WORK TO COMPLETE:
Beginning at the line containing "Task: Click the", give again every line through the end of the data, unchanged and with both ends included. Drop any pictures.

Saved data entries
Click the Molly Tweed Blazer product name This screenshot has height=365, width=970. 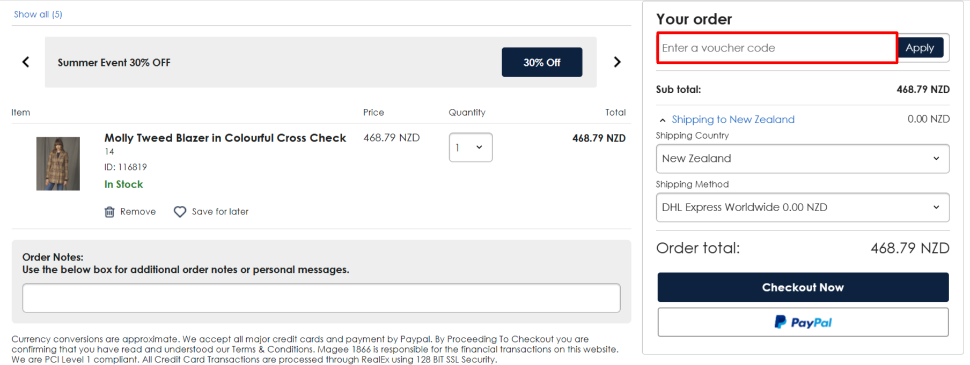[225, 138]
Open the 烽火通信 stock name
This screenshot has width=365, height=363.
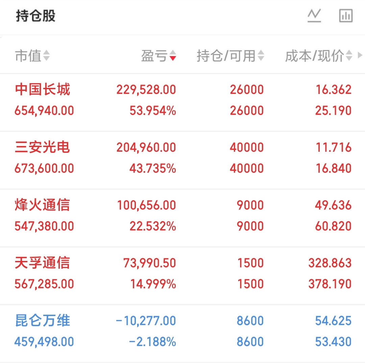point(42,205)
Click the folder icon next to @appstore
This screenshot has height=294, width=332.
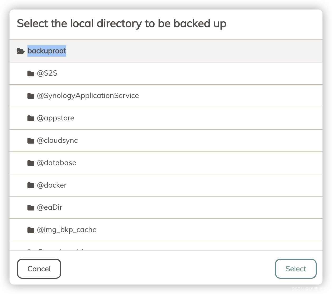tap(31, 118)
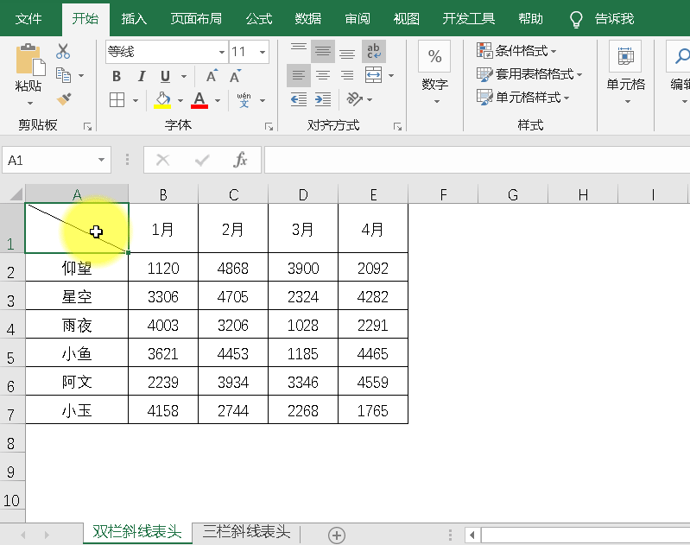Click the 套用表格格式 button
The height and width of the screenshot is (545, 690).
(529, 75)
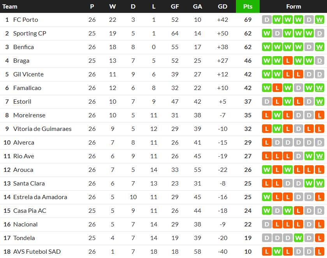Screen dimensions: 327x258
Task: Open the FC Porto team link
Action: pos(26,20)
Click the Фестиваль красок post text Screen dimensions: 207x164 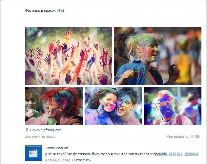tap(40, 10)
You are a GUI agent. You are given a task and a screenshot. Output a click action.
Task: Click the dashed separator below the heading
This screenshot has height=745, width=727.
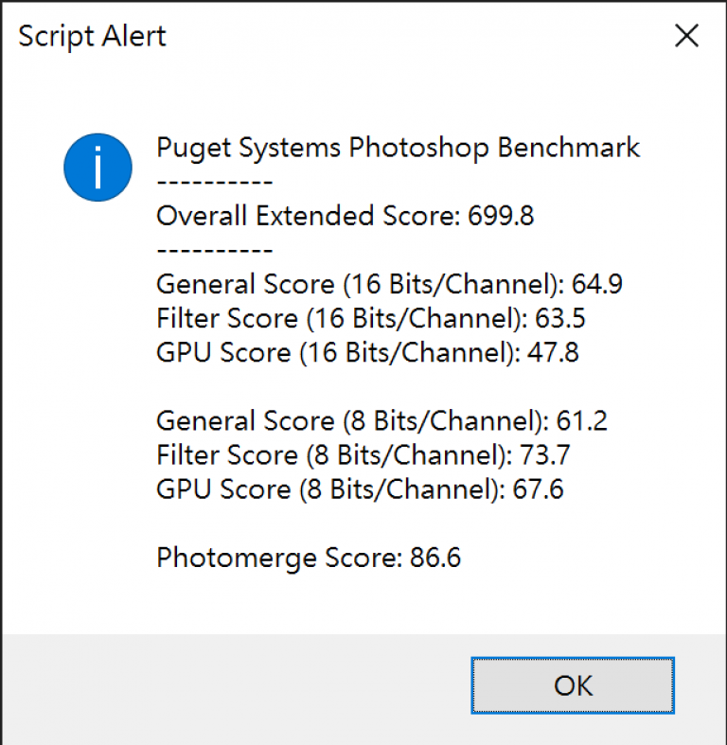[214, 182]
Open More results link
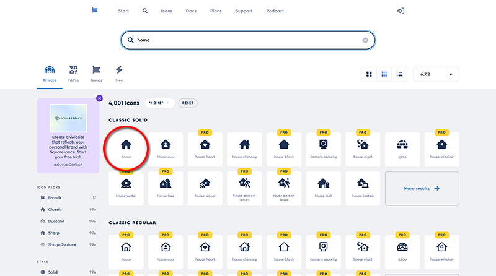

RESULT FOR THIS EXERCISE:
Task: Click the dashed separator below the heading
This screenshot has height=745, width=727.
[214, 182]
Open More results link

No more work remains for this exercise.